Tiens, comme c'est étrange ! Nelson Mandela n'est plus un terroriste !?
Bouthaina Shaaban *

17 juillet 2008

http://www.bouthainashaaban.com/ENGLISH%20ARTICLES%202008/E.15.htm

Vous avez certainement lu cette information très importante : le Congrès américain a décidé, jeudi 26 juin 2008, de rayer le qualificatif de « terroriste » accolé au nom du plus grand héro de la lutte pour la liberté et la justice, l’ex-président de la République d’Afrique du Sud, M. Nelson Mandela. Cela signifie, bien entendu, que durant près d’un demi-siècle, le Congrès National Africain et son icône, Nelson Mandela, qui luttèrent contre l’apartheid, étaient considérés terroristes, et que cette classification resta en vigueur même après la défaite de l’apartheid et tout au long de la présidence de Nelson Mandela, et encore de nombreuses années, après. Même quand Nelson Mandela effectua une visite aux Etats-Unis, le 24 octobre 1994, en tant que Président de l’Afrique du Sud, il était encore couché sur une liste de terroristes recherchés, et il aurait pu se faire arrêter et être jugé, pour ce motif.

Loin de ressentir de la honte, au tout au moins une gêne, pour avoir participé au soutien apporté au système exécrable de l’apartheid en classifiant comme terroristes ceux qui y résistaient, certains membres du Congrès, comme le représentant Donald Bayne, considérèrent que « l’adoption du projet de loi visant à effacer de la liste des terroristes recherchés par les Etats-Unis Nelson Mandela et d’autres, qui oeuvrèrent à ce que soit mis un terme au système oppressif et inhumain de l’apartheid en Afrique du Sud est une grande victoire pour la justice ». Bayne a ajouté : « Je suis fier que nous ayons été capables de montrer notre respect et notre haute estime à un homme qui est aimé et admiré dans le monde entier. » 

Mais la véritable question, celle qui saute à l’esprit, est celle de savoir pour quelle raison le Congrès américain avait pris la décision de coucher le nom d’un combattant de la liberté qui était « aimé et admiré dans le monde entier », comme ils disent, sur la liste des terroristes recherchés ? Si des membres du Congrès reconnaissent que Nelson Mandela luttait contre « un système oppressif et inhumain », pourquoi ont-ils classifié l’ANC, qui luttait contre ledit système, ainsi que son président, en tant que terroristes ? 
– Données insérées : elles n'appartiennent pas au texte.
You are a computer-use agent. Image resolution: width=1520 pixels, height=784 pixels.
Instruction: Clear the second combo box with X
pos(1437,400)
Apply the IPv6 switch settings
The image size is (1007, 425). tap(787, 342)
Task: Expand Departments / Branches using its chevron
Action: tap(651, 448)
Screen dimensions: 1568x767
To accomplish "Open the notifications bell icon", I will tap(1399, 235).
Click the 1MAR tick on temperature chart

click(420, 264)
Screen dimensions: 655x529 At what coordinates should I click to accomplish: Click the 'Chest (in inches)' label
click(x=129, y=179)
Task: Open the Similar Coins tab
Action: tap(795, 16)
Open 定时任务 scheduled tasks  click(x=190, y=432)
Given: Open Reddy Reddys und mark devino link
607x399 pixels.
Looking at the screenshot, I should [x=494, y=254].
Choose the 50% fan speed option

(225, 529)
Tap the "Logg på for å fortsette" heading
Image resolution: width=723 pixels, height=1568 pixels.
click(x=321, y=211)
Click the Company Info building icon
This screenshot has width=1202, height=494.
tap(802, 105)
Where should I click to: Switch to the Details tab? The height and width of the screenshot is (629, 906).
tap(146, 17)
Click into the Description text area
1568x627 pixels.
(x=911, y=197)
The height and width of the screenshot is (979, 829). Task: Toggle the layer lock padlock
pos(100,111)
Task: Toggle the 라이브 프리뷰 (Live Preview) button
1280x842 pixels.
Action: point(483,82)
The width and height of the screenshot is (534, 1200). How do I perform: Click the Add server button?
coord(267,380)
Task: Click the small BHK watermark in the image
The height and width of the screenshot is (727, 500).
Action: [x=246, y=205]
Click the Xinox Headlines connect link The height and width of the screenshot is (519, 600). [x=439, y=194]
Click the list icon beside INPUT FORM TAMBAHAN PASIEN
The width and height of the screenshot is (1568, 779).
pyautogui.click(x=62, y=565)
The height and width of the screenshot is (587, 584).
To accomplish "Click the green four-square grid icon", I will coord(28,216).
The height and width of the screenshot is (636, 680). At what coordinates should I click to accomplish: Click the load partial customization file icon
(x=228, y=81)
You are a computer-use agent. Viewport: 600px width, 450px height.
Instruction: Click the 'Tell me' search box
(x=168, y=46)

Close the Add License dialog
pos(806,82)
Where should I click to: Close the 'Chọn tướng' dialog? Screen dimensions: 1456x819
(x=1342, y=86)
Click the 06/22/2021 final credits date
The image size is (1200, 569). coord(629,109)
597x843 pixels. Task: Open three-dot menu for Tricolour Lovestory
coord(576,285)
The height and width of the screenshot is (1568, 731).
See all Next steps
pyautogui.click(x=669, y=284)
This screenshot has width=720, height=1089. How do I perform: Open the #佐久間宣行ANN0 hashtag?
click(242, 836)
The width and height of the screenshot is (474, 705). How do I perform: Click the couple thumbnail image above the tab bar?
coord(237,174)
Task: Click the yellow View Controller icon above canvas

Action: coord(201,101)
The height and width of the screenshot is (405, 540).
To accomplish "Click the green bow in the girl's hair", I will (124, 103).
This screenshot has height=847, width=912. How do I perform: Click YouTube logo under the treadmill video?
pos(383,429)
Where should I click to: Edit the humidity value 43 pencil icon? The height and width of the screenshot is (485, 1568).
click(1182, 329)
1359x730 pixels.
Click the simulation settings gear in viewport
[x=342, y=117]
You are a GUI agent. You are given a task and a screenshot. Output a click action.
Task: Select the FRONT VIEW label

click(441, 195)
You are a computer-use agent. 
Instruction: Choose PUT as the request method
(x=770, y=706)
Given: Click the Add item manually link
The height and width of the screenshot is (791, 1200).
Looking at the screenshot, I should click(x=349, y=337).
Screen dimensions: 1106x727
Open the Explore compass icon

Jusqu’à quel point cette décision du Congrès n’a-t-elle pas repoussé le triomphe du peuple sud-africain, et prolongé l’emprisonnement du prisonnier le plus célèbre au monde, Nelson Mandela, dans la cellule 46664 de la prison de Robin Island, en Afrique du Sud ? D’aucuns disent que ce n’est qu’en anticipation du quatre-vingt-dixième anniversaire de Mandela, le 18 juillet 2008 que le Congrès américain a rayé son nom de la liste des terroristes. Combien de combattants de la liberté auront la chance de vivre jusqu’à quatre-vingt-dix ans, afin de voir leur nom effacé de cette liste fallacieuse et infamante, et couché sur la bonne liste, sur la liste honorable ? La classification de l’ANC et de Nelson Mandela en tant que terroristes considérés hors-la-loi dans l’Afrique du Sud sous l’apartheid jette un réel et sincère doute sur la décision adoptée par le Congrès des Etats-Unis, ainsi que sur les valeurs et sur les objectifs moraux qui président à de telles décisions, d’autant plus que ladite décision avait été adoptée bien avant les attentats du 11 septembre 2001 et qu’elle ne pouvait par conséquent se prévaloir du prétexte de préserver la sécurité des Etats-Unis. Nous devons rappeler, ici, que la plupart des combattants de la liberté et contre l’occupation et l’oppression, dans le monde, depuis Ernesto che Guevara, Salvador Allende et Patrice Lumumba jusqu’à d’autres combattants résistants en Inde ou en Algérie, pour finir par l’Afrique du Sud, en passant par la Palestine et le Liban, figuraient, eux aussi, tous, sur la liste américaine des soi-disant « terroristes ».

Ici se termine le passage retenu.